When I was part of the DB2 development team at IBM some twenty odd years ago, our design point for the largest table size was 64GB. Well, back in the early 1980’s that was considered a huge size for a single database. Remember, these were the pre-data warehousing years.
Then came the era of separating warehousing data from operational data for performance interference reasons. During the 1990s, Data Warehouse became a hot area, what with companies like Red Brick, Teradata, bringing specialization into that space. Traditional DBMS players like IBM, Oracle, Informix, Sybase, as well as Microsoft all jumped into the game. A new space called ETL (extraction, transformation, loading) brought a sleuth of new companies such as Informatica. Business Intelligence tools companies also flourished, such as Business Objects, Hyperion, Cognos, and many smaller companies like Microstrategy.
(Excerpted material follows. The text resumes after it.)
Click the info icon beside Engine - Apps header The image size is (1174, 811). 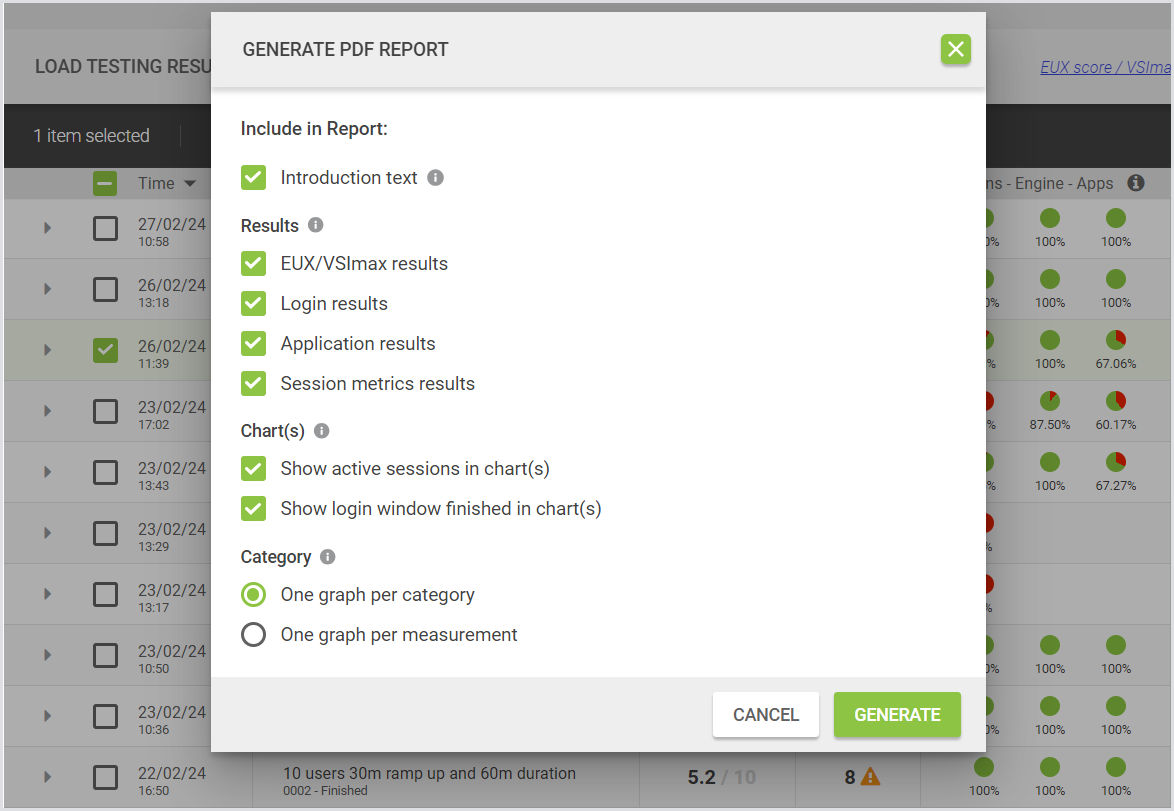point(1135,183)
Datamarts were talked about to address departmental warehouse, to minimize risk of building a “pie-in-the-sky” data warehouse for the entire corporation. The Telco (Call Records) and retail sectors became avid users of Data Warehousing solution.
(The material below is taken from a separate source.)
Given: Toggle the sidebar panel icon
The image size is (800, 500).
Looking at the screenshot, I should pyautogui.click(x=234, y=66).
Walmart became the poster child for exploiting the largest data warehouse on this planet. Stories of their store replenishment efficiency based on warehouse data on the day’s transactions, came out in many publications. Most of these solutions demanded a very high cost.
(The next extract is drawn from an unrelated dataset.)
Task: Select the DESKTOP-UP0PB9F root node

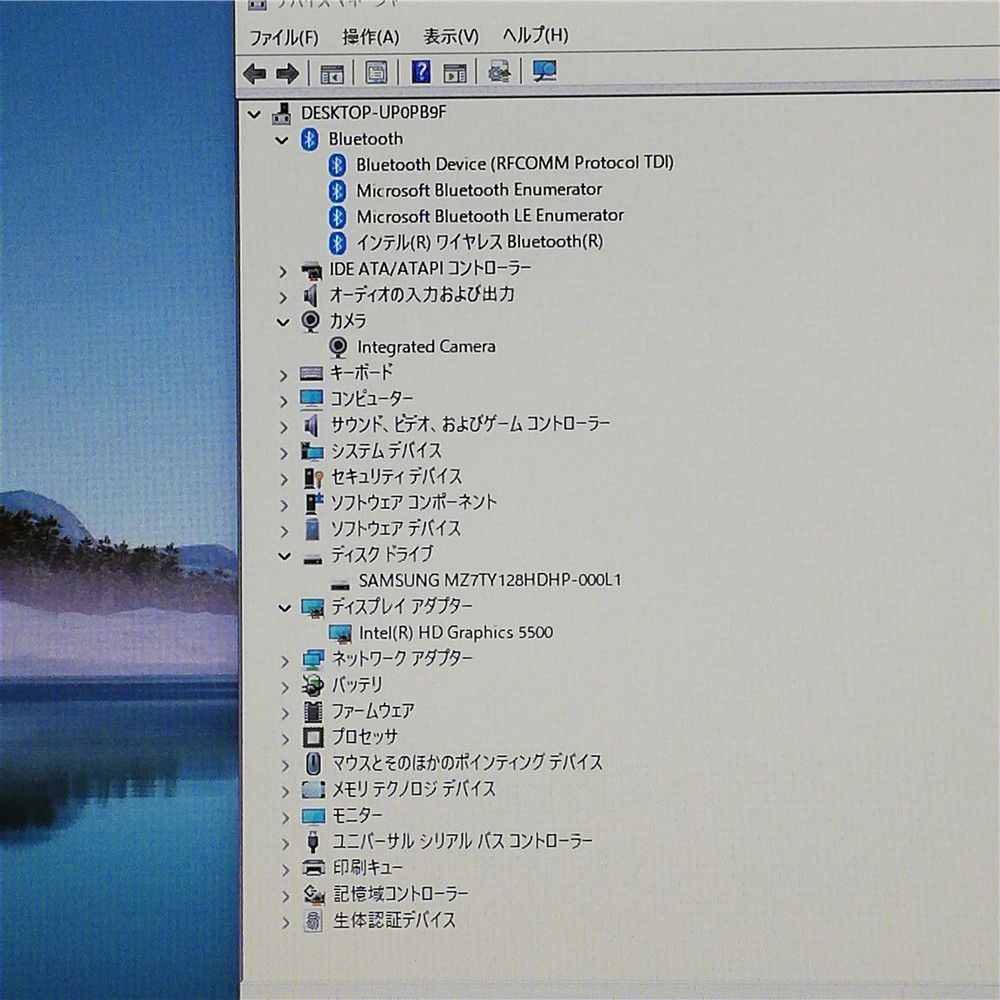Action: [x=373, y=113]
In today’s Internet companies like Yahoo, eBay, Amazon, and Google, the scale of data volume is quite stunning. Previously Terabyte and Gigabyte sizes were talked about. Now we have gone up to Petabytes and Exabytes. The new “unstructured” data such as email, audio, video, photos, and text fields keep accumulating and no one wants to delete anything. Given the exponential growth in number of users in sites like Myspace, the data explosion is happening beyond our imaginations.
All these new-age Internet companies will face a serious problem of scaling, managing, searching, archiving, huge volumes of data. Hence traditional database solutions like Teradata or Oracle will not address the issues of latency and ultra-high scalability (despite their marketing cliams and FUD tactics. These products were designed in another era (pre-internet) and addresses the Fortune 500 traditional customers.
New start-ups are coming up with the notion of a data warehouse appliance to address such cases of multi-petabyte sizes. Netezza is a case in point. This young company out of Boston has done a good job in addressing better price-performance for data warehousing problems. Better still, is a start-up called GreenPlum (San Mateo) which goes many steps further than Netezza in terabyte size processing in 60 seconds flat, at a very low cost, using 64-bit architecture machines with dual core. The latency is minimal as IO channels are very fast.
The future is bright for new solutions addressing ultra-high database size and fast processing using clever hardware clustering and parallelism as the main thrust, somewhat beyond today’s shared-nothing architectures.